Review of Defining Language
|
|
|
|
|
Review:
|
Date: Mon, 20 Jan 2003 10:06:57 -0600 (CST) From: Stefano Bertolo <bertolo@cyc.com> Subject: Barnbrook (2002) Defining Language
Barnbrook, Geoff (2002) Defining Language: A Local Grammar of Definition Sentences. John Benjamins Publishing Company, xv+280pp, hardback ISBN 1-58811-298-5, $79.00, Studies in Corpus Linguistics 11.
Stefano Bertolo, unaffiliated reader of LINGUIST
SUMMARY OF THE BOOK'S PURPOSE AND CONTENT The book describes the main features of the language used in definition sentences in the Collins Cobuild Student's Dictionary (CCSD). The reason for what might otherwise appear as a rather narrow choice of topic is explained very clearly and with an abundance of examples: in the CCSD a definition uses the head-word to be defined in a context that
a) uses a predictable and simplified syntactic format designed to sound natural (and so to be easily understood by a student); b) introduces enough information to disambiguate the intended meaning of the head-word.
As an example of a), transitive verbs in the CCSD are commonly defined using the format
"If you [Verb1 an Obj-1], you [[Verb2 Anaphora-1] Adjunct]" as in "If you MANHANDLE someone, you TREAT them very roughly"

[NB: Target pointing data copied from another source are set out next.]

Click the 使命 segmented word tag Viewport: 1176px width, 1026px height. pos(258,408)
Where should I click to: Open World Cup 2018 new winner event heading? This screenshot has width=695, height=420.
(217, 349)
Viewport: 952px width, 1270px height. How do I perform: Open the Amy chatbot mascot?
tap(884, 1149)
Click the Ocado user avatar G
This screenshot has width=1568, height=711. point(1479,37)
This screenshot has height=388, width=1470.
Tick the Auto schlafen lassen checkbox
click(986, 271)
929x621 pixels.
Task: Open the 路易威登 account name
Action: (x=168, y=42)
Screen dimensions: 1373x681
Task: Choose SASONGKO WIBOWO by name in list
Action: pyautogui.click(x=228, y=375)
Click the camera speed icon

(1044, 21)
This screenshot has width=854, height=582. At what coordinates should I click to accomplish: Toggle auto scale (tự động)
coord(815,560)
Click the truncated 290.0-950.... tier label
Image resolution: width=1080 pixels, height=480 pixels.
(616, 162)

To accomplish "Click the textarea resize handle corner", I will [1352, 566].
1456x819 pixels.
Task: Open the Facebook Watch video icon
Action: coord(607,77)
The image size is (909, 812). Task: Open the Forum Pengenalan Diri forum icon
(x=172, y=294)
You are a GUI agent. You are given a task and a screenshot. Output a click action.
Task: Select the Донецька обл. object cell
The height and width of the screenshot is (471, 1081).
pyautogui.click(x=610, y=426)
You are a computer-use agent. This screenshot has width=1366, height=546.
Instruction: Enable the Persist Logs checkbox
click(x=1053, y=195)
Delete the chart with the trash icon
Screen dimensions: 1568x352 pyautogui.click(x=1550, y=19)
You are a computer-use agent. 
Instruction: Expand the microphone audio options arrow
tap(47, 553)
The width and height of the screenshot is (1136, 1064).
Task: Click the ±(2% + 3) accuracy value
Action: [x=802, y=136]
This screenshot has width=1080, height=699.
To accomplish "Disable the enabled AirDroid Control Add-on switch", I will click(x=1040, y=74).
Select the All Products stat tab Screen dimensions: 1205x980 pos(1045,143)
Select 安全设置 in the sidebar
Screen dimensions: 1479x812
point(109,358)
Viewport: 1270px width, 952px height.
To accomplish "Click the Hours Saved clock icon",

As an example of b), two common senses of the word "breast" are disambiguated by introducing the appropriate modifier ("woman's" vs "bird's") as in "A woman's breasts are ..." "A bird's breast is ..."
Barnbrook's main insight, as I understand it, is the following: given that it is theoretically possible to explain a word to a learner in infinitely many ways, how is that the CCSD manages to do a very good job using only very few patterns of the kind described above? Evidently, those patterns represent a (or possibly "the") minimal set required to cover all communication needs associated with situation in which definitional information needs to be exchanged. Such patterns, Barnbrook goes on to explain, cannot be directly aligned with the constituents that would be returned by a syntactic parser. The goal of his book is to offer a detailed analysis of those patterns from a functional perspective that is orthogonal to that of current research in syntax/parsing.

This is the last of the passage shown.